In this work we have presented a novel temperature-based respiratory monitoring system. A novel concept in the TRMS is the thermal collector included in the respiratory sensor, made of a thermally-conductive material facing the respiratory gas entering and leaving the nose and mouth. From our study on the position sensitivity for nasal breathing, we confirmed that the TRMS sensor provides a positive SNR for a larger region of placement than that delivered by standard thermistor, significantly outperforming standard thermistors when subject to misplacement. This enhanced performance of the TRMS is also reflected by accuracy values that were considerably smaller than those delivered by the thermistor system. These findings suggest that the TRMS can robustly measure nasal respiratory signal and RR more accurately than standard thermistors for a variety of positions, which highlights the robustness of the TRMS to accidental misplacement during installation.

Spontaneous-breathing tests showed that the TRMS provides an accurate estimate of the RR when compared to visual-based RR estimates. In the sample group, the mean RR difference obtained from the TRMS was \(0.4\pm 0.45\hbox { BPM}\) (equivalently, \(\hbox {bias} = 0.4\hbox { BPM}\), \(\hbox {precision} = 0.45\hbox { BPM}\), and \(\hbox {accuracy} = 0.36\hbox { BPM}\)), which is comparable with studies using an electrical-impedance monitor on healthy subjects [19], a piezo-electric based monitor on PACU patients [13], and a photo-pletismography-based monitor on healthy subjects [1] reported in the literature, where the mean RR difference were \(0.1\pm 0.17\) BPM, \(0.41\pm 1.79\) BPM and \(0.23\pm 1.14\) BPM, respectively. While the mean RR difference obtained with the TRMS is at the upper end of these values, we note that the standard deviation is at the lower end, supporting the good precision in estimating RR provided by the TRMS. Further, we note that a small standard deviation directly impacts the 95% confidence interval for the mean RR difference, which in our case was [− 0.8,0.7] BPM. The length of this confidence interval is significantly below 3 BPM, which has been used as a measure to classify RR estimates as clinically relevant [13]. RR estimates obtained by the TRMS in spontaneous breathing subjects are, in general, significantly more accurate than those based on visual imaging (\(\hbox {bias} = 4.72\hbox { BPM}\) [18]), near infra-red imaging (\(\hbox {accuracy} = 1.12\hbox { BPM}\) [14]), and infrared thermography (\(\hbox {bias} = 1.75\hbox { BPM}\) [9]).
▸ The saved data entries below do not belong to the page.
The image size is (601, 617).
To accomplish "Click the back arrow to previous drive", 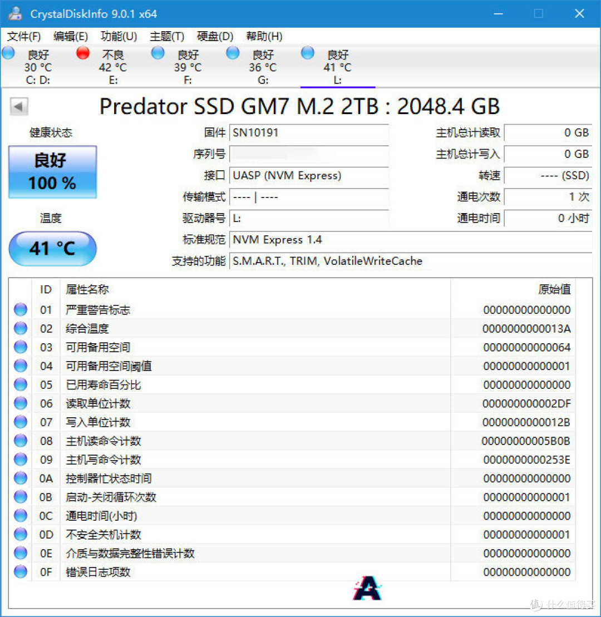I will pos(19,106).
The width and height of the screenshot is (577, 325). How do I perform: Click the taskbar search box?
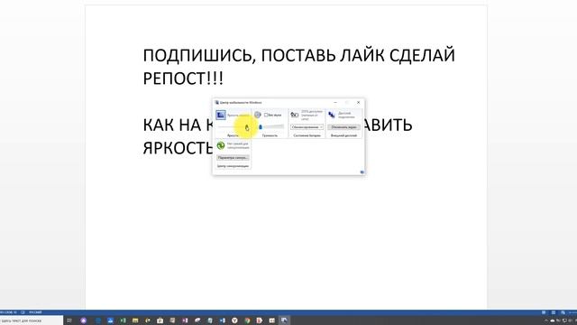pos(32,320)
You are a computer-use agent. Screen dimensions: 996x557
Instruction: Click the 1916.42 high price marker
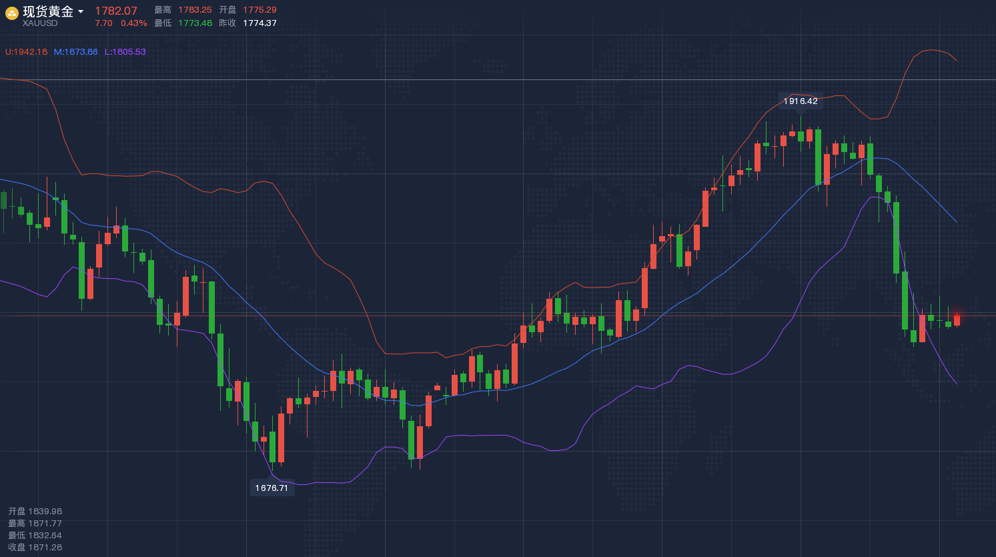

From the erratic breathing tests we conclude that the TRMS is capable of detecting when respiratory flow stops by using a threshold on the RR signal (RR < 6 BPM). Such approach was able to capture breath hold conditions in healthy subjects with a latency no larger than 20 s. In all subjects, SpO2 during such trained apnea events was very steady, and never reached saturation values below 95%. An interesting observation is the case of one patient who developed spontaneous apnea events while asleep. In that case, the TRMS was able to accurately detect such events, which suggest that the TRMS has a potential in alerting apnea events. Further studies that focus on sleep apnea and respiratory depression should be carried out to evaluate in depth this clinical application for the TRMS.

An important limitation of this study was the lower performance of the oral sensor in estimating RR, as evidenced by the controlled-breathing experiments where the maximum error bias was − 2.0 BPM, which is large when compared to the maximum bias of 0.2 BPM obtained for the nasal breathing case. Future developments of the TRMS should improve the temperature-based signal in order to decrease the measurement error. This finding notwithstanding, we note that the lower performance of the oral sensor does not adversely affect the TRMS estimate of the RR for spontaneous breathing, which can be nasal or oral. Future studies should also focus on validating the performance of the TRMS in patients in a clinical setting, such as the PACU, in order to confirm the applicability of our system to clinical respiratory monitoring purposes.